— 练习目的 —
请将包含“For every named”的行至包含“C'est parti ! (229, 1877)”的行（首尾两行均包括在内）以 JSON 字符串列表的形式给出，每行对应一个字符串，空行略去。

— 所示记录 —

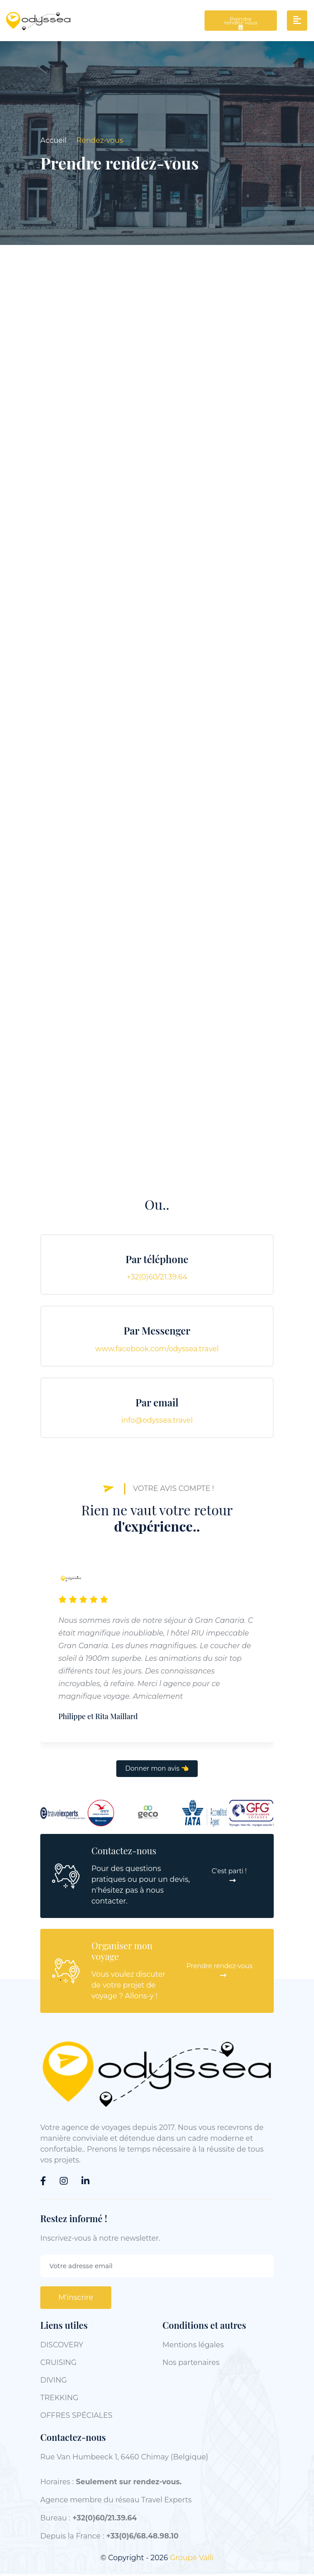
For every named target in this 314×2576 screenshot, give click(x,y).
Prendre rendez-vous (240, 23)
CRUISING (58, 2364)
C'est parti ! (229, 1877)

---

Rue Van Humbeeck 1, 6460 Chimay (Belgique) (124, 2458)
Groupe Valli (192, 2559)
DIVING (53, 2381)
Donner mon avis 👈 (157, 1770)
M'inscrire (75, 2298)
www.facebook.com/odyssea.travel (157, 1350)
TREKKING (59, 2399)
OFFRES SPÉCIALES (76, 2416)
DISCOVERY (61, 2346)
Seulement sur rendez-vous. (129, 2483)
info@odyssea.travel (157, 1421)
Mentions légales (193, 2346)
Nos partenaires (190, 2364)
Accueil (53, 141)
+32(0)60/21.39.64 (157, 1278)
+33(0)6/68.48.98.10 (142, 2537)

— 答案如下 —
[
  "For every named target in this 314×2576 screenshot, give click(x,y).",
  "Prendre rendez-vous (240, 23)",
  "CRUISING (58, 2364)",
  "C'est parti ! (229, 1877)"
]